Seni Lewis with a young child from his family
Seni Lewis with a young child from his family

On the evening of Sunday 29th of August 2010, Seni’s family and friends noticed that he was behaving strangely. Seni had no prior history of mental illness. Seni was then admitted as a voluntary patient at Bethlem Royal Hospital. Within hours of leaving him at the hospital, Seni’s family were to learn that he had collapsed after being restrained by 11 police officers. Seni was then transferred to Mayday Hospital, where he was declared brain stem dead.

‘RIP SENI’ is a short film revisiting Seni’s untimely death by documenting multiple perspectives from Seni’s friends and family, mental healthcare professionals and Bethlem Royal Hospital service users. Featuring candid group discussions between Ajibola Lewis (Seni’s mother), Marcia Rigg, Anna Susianta and Donna Mooney (campaigner against indefinite imprisonment (IPP)), who have all lost loved ones at the hands of the state, the film portrays the power of peer-support in a community coming together fighting institutional racism and social injustice.

Since 2010, the Lewis family campaigned relentlessly to get an inquest into the circumstances of Seni’s death. In 2017, after 29 days of evidence, the jury issued a unanimous verdict that the force used by police officers was “excessive, unreasonable, unnecessary and disproportionate”. Despite the jury’s verdict, the police officers involved were cleared of all wrongdoing over Seni’s death.

Ajibola Lewis, Seni's mother campaigning for justice
Ajibola Lewis, Seni’s mother campaigning for justice

In 2018, the Mental Health Units (Use of Force) Act, or ‘Seni’s Law’ was passed because of the Lewis family and their local MP Steve Reed’s campaign. The Bill mandates increased protection and oversight on the use of force in mental health settings. However, it does not apply to the use of force by the police, in mental health units or otherwise.

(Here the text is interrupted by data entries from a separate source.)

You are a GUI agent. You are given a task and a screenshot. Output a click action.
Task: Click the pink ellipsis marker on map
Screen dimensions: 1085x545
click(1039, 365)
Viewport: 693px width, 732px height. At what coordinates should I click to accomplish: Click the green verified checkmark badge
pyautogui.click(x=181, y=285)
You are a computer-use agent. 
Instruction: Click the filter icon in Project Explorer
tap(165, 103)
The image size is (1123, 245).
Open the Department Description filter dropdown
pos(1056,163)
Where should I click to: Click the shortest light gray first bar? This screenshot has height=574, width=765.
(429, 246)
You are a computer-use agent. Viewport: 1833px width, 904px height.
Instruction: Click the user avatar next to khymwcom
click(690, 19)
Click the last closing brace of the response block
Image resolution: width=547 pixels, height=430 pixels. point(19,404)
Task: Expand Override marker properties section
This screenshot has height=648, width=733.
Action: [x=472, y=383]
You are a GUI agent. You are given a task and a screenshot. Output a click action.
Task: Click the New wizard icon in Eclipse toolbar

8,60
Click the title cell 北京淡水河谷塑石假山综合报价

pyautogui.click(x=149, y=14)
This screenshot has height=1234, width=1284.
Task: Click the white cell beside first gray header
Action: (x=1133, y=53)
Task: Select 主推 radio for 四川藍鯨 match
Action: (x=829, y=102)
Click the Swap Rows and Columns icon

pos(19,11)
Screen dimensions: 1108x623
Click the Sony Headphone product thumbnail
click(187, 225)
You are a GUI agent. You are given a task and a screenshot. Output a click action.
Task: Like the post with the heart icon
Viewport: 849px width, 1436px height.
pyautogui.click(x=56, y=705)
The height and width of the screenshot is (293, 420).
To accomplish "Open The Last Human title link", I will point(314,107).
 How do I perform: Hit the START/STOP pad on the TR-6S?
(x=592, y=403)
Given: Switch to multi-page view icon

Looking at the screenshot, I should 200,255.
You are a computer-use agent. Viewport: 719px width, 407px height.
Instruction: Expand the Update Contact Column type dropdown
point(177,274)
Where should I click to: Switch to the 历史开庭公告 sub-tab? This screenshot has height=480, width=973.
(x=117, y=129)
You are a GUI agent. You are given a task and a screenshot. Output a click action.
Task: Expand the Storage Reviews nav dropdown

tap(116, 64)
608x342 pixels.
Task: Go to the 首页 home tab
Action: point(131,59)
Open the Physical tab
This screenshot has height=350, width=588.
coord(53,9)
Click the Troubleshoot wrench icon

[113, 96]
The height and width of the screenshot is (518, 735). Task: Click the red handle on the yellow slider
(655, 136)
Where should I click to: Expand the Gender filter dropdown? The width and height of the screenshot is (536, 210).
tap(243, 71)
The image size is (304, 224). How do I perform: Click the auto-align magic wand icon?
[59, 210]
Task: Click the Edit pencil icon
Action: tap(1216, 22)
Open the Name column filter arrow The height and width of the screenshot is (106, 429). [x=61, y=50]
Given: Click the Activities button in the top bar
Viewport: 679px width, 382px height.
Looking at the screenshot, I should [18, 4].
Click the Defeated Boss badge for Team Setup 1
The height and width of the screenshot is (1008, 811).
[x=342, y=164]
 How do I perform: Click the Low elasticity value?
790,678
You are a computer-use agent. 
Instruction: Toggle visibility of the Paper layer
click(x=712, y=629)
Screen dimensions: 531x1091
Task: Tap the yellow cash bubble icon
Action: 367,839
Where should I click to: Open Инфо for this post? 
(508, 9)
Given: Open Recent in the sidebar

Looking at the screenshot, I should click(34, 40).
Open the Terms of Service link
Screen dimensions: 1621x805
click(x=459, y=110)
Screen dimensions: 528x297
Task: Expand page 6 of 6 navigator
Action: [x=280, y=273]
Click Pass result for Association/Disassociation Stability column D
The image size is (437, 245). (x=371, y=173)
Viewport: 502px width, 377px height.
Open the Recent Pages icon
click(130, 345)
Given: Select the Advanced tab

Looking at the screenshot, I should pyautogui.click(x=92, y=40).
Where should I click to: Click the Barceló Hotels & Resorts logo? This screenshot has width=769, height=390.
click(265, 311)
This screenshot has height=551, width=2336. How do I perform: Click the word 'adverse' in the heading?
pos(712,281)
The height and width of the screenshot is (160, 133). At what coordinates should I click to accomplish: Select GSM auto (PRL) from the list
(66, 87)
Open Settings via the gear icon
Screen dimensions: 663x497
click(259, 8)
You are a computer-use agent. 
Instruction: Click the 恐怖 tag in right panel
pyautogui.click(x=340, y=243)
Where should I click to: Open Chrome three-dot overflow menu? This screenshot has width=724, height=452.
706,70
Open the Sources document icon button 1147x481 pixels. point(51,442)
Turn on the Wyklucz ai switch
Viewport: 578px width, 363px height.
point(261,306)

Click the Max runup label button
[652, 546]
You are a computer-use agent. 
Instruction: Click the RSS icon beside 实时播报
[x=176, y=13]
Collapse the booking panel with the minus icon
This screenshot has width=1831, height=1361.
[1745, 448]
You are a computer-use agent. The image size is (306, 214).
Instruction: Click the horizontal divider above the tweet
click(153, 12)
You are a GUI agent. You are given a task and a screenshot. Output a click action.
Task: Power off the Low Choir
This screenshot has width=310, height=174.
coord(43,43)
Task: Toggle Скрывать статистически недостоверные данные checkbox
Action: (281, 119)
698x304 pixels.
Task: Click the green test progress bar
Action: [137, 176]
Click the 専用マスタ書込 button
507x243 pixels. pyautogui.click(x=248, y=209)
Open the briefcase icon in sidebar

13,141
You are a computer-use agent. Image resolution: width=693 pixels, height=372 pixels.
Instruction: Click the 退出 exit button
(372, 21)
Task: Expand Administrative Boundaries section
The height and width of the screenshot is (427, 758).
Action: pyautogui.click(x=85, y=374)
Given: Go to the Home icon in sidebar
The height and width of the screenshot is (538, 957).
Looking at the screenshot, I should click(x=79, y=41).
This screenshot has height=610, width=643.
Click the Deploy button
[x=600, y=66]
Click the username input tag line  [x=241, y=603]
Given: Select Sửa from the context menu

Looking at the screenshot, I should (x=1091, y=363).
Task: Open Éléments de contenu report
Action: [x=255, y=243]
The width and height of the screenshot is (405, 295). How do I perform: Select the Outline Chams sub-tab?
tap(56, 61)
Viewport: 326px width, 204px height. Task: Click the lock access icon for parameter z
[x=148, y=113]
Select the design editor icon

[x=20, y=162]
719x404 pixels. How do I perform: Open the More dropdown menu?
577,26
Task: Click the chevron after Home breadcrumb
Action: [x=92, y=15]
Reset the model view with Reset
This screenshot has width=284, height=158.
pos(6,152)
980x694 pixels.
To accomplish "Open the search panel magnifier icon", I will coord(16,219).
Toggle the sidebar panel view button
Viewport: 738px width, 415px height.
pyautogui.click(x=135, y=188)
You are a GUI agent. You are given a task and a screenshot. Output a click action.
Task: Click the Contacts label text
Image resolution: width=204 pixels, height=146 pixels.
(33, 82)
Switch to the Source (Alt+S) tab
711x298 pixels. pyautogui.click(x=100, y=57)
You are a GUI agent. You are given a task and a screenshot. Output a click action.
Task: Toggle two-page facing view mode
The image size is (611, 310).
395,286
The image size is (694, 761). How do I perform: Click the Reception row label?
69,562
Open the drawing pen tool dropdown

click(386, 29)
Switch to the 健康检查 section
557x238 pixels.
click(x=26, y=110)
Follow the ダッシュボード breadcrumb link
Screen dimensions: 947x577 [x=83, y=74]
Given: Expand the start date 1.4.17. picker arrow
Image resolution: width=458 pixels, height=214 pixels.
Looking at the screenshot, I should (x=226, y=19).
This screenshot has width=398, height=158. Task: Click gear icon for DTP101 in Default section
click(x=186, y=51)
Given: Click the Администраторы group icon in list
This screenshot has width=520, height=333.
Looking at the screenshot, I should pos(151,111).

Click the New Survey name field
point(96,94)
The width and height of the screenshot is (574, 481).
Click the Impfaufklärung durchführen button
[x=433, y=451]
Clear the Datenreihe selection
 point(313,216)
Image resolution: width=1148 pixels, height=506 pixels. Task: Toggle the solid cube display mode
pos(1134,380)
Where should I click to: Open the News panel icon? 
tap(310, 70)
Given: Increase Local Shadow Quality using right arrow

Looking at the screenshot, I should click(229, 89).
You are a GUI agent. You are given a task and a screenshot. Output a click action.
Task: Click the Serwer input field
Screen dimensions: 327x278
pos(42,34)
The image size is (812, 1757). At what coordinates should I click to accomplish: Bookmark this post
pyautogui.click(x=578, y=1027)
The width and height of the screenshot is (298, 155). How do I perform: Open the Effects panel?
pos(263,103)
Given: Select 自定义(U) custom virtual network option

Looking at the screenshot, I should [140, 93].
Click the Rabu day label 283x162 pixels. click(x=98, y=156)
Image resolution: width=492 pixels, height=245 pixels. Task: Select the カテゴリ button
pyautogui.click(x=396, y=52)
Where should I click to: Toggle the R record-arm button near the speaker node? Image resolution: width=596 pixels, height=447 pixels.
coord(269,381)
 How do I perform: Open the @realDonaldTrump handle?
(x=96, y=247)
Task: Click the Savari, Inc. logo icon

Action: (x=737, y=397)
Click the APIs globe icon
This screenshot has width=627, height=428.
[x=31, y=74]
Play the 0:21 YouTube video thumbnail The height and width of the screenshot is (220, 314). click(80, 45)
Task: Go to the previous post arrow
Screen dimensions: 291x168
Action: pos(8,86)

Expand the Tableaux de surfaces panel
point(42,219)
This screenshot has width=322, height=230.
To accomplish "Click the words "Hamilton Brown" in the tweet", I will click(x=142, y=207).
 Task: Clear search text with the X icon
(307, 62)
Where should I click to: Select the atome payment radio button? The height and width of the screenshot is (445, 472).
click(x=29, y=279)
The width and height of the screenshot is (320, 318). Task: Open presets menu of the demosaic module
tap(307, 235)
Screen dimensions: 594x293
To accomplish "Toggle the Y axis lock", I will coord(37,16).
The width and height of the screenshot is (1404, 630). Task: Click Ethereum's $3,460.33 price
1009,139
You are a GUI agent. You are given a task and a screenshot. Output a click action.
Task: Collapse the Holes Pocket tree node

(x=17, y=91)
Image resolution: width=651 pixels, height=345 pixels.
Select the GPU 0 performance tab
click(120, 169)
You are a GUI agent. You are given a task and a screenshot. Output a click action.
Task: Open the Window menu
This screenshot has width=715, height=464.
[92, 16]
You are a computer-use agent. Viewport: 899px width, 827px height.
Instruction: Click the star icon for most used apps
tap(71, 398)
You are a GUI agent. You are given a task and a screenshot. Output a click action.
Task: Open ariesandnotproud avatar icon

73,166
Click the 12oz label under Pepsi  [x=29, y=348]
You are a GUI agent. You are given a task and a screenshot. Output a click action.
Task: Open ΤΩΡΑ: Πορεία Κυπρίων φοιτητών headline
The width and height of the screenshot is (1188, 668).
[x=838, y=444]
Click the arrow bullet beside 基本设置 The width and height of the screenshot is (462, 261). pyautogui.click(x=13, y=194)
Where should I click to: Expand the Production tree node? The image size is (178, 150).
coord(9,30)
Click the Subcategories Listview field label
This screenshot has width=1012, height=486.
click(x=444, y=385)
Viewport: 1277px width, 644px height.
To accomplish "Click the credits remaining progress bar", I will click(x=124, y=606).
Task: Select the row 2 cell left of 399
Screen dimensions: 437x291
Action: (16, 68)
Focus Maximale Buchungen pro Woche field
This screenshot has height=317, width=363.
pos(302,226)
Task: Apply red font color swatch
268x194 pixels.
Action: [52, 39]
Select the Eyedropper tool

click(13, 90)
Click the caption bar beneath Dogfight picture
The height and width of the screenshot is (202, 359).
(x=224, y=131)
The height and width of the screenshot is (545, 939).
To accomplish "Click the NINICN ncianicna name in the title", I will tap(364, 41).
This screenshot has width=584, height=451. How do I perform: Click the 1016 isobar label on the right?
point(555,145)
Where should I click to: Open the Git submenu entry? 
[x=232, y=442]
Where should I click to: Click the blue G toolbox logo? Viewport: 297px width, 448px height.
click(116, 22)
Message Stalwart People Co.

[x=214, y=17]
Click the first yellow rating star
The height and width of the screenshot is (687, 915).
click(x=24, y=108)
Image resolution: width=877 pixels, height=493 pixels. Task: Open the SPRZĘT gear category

Daisy Ifama, the film director states: “In September 2020 I was approached by Lucy Owen at Bethlem Gallery, and Ajibola Lewis, Seni’s mother, to work collaboratively in developing a short documentary. I live in Lewisham, and I have known the name Olaseni Lewis since I was 16 years old, but it was not until working with the Lewis family, speaking with members of the United Families & Friends Campaign, and reading the details of their inquest investigations that I really understood the true horror at the centre of these stories and the insidious levels the state will go to protect itself. I linked up with Lizzie Reid to find a way to pull together the different strands of the story; the wide-ranging personal experiences of mental health, justice, community, and art”.

Lizzie Reid, the film’s co-creator, elaborates further: “Alongside the story of the graffitied artwork, it was particularly important for us to bring in the voice of the women who meet regularly for years to support each other, and to fight the prevalent social injustice in police custody and mental care institutions. The public do not know of such stories.”

Dr Shubulade Smith, OBE, highlights the serious impact of racism in mental health settings on Black, Asian, and Minority Ethnic (BAME) communities; Seni’s story will intimidate BAME groups, and scare them away from seeking mental health support when needed.

The film exposes alarming facts; “according to the charity INQUEST, 1,782 people in England and Wales have died following contact with police since 1990, nearly half of whom were suffering from mental health issues”.

Reflecting on the significance of the film, Ajibola Lewis, Seni’s mother commented: “‘RIP SENI’ shines a light on the constant need for change in mental health services, the police and other state agencies where people are often unnecessarily restrained. We have to continue to get the message out there because there’s still so much work to do … we don’t want anyone else to die like Seni did and we certainly don’t want the death of restraining a person to be on the conscience of anyone. RIP SENI 🙏🏽”.

The film sponsors are Bethlem Gallery, Wellcome, Mental Health and Justice and King’s College London.